## EXERCISE PROMPT
Output, word for word, every line from the start of the listing down to and including the line that contains "Task: Click the plus icon to add to watchlist"; include nothing else.

## DATA IN THIS EXERCISE
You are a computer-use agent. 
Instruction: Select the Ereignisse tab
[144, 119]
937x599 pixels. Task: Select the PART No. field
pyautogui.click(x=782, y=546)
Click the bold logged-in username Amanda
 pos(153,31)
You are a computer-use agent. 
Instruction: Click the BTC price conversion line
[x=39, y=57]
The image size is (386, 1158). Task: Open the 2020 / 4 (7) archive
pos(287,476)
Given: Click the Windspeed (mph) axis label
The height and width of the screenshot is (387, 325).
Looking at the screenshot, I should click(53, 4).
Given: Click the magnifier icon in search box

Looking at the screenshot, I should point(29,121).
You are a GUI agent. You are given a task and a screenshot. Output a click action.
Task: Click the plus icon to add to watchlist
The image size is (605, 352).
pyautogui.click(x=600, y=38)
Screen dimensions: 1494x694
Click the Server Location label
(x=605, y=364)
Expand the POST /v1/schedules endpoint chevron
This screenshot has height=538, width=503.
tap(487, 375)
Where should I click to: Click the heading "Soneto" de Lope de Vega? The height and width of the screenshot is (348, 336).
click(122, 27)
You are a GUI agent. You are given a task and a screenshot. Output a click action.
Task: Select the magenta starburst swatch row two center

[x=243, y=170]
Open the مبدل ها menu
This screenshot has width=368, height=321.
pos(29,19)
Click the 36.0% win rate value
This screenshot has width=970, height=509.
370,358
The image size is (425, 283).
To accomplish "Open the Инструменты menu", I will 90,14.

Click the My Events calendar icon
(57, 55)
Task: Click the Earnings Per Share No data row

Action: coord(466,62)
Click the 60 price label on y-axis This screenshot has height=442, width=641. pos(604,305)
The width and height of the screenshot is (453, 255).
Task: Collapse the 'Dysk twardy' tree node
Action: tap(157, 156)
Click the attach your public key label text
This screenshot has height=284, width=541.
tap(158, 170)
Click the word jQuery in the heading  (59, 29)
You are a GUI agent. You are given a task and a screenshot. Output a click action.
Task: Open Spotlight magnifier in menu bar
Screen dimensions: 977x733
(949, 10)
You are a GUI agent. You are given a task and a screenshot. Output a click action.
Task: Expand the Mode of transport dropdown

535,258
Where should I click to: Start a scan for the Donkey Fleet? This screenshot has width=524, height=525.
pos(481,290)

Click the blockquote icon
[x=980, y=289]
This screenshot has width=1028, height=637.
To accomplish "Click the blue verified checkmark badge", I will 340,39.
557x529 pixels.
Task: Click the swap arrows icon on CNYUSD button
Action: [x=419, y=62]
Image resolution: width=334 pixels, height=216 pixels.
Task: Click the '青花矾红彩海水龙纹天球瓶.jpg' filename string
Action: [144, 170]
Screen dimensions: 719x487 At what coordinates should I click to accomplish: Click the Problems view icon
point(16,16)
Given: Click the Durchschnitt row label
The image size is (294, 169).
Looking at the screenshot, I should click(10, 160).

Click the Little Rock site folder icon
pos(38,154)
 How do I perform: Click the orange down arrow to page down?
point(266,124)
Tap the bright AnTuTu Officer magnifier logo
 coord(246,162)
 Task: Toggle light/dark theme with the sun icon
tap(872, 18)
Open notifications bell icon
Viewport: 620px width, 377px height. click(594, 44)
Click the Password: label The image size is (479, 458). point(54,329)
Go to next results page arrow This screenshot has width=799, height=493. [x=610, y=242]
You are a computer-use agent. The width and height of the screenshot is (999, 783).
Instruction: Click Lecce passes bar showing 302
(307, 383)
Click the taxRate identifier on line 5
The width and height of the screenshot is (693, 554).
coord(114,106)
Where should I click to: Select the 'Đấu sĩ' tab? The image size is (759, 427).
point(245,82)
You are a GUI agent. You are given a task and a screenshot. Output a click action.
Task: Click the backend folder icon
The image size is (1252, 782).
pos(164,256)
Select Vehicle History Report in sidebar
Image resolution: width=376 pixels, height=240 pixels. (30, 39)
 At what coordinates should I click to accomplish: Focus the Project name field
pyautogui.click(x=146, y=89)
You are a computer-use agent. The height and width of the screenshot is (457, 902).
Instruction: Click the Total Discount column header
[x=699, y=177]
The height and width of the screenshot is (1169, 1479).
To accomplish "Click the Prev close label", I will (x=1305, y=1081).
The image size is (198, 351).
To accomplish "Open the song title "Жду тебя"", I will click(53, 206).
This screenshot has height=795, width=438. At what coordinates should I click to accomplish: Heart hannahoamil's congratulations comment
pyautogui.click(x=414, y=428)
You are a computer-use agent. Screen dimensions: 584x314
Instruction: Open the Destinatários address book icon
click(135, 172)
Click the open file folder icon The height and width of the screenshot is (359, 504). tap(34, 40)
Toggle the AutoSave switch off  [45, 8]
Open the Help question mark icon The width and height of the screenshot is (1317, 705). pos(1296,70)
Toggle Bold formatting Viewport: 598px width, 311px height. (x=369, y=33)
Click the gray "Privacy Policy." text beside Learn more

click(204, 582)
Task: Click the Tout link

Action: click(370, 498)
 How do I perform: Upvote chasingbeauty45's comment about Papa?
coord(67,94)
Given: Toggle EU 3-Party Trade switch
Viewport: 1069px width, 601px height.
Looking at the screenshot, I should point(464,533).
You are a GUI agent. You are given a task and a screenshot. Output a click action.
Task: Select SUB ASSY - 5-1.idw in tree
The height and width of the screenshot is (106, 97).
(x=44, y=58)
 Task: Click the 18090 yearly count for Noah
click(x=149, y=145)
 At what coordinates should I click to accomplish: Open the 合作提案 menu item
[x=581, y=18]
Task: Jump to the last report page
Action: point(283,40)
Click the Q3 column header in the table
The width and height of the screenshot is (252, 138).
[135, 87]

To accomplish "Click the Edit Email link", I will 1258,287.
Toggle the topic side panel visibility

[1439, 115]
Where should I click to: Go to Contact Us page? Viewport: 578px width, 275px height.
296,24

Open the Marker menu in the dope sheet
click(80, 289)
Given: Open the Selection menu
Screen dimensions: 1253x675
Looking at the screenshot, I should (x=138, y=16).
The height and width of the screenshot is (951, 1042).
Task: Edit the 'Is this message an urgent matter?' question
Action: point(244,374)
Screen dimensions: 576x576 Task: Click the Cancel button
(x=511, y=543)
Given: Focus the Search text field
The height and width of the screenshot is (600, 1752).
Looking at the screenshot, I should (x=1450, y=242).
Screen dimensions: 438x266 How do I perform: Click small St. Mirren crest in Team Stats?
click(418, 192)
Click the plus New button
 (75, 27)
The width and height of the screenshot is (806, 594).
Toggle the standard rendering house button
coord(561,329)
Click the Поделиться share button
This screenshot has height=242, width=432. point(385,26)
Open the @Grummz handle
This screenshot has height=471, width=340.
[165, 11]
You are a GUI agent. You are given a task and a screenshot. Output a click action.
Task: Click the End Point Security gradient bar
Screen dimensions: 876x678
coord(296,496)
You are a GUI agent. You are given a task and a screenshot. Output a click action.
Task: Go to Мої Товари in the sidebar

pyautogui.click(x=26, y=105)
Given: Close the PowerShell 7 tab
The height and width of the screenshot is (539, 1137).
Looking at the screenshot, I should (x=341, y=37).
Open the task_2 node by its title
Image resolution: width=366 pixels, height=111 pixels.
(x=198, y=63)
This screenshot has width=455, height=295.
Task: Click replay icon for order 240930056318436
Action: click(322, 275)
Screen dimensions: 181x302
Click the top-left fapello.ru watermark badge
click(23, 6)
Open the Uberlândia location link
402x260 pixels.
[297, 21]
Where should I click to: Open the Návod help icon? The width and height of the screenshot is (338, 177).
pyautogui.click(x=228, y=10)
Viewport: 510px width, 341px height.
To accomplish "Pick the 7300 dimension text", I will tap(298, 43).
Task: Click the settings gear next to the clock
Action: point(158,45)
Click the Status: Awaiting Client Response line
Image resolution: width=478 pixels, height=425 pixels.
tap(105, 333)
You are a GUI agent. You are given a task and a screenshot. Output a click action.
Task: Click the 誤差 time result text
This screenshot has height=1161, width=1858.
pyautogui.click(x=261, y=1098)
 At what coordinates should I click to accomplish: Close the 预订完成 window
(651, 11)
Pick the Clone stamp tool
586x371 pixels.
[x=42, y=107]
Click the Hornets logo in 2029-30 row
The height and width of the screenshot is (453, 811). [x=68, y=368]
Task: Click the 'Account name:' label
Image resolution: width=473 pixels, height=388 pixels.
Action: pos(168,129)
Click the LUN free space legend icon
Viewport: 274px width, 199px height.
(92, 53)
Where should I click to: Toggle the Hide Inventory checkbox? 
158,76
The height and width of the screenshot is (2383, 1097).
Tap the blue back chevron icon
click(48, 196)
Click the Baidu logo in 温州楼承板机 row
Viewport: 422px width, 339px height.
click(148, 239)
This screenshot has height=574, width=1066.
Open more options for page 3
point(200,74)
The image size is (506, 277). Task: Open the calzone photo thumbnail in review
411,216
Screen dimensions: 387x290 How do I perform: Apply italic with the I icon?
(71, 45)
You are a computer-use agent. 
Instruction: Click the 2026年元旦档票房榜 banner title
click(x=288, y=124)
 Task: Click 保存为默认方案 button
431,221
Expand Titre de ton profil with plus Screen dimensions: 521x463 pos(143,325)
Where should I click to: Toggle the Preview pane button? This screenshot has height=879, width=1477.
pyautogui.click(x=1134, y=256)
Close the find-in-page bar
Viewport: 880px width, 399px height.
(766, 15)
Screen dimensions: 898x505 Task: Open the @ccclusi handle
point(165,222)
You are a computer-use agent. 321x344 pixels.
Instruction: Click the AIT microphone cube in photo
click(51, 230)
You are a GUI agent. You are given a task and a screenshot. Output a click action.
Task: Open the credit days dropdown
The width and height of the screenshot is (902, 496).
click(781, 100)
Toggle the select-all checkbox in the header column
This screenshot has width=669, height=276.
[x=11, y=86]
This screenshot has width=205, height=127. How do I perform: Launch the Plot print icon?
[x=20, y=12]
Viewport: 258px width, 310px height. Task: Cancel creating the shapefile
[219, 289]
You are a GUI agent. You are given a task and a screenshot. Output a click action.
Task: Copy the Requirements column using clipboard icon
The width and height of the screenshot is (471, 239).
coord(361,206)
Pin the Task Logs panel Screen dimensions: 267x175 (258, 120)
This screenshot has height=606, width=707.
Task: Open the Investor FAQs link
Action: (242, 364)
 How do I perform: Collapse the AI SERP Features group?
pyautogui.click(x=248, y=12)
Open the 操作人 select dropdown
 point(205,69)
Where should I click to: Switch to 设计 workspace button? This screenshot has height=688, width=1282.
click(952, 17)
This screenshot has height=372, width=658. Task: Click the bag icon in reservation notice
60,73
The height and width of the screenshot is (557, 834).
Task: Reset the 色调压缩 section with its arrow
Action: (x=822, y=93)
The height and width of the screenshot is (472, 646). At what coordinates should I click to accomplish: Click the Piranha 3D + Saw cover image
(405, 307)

## WRITTEN SOLUTION
You are a computer-use agent. 
Instruction: Select the Ereignisse tab
[144, 119]
937x599 pixels. Task: Select the PART No. field
pyautogui.click(x=782, y=546)
Click the bold logged-in username Amanda
 pos(153,31)
You are a computer-use agent. 
Instruction: Click the BTC price conversion line
[x=39, y=57]
The image size is (386, 1158). Task: Open the 2020 / 4 (7) archive
pos(287,476)
Given: Click the Windspeed (mph) axis label
The height and width of the screenshot is (387, 325).
Looking at the screenshot, I should click(53, 4).
Given: Click the magnifier icon in search box

Looking at the screenshot, I should point(29,121).
You are a GUI agent. You are given a task and a screenshot. Output a click action.
Task: Click the plus icon to add to watchlist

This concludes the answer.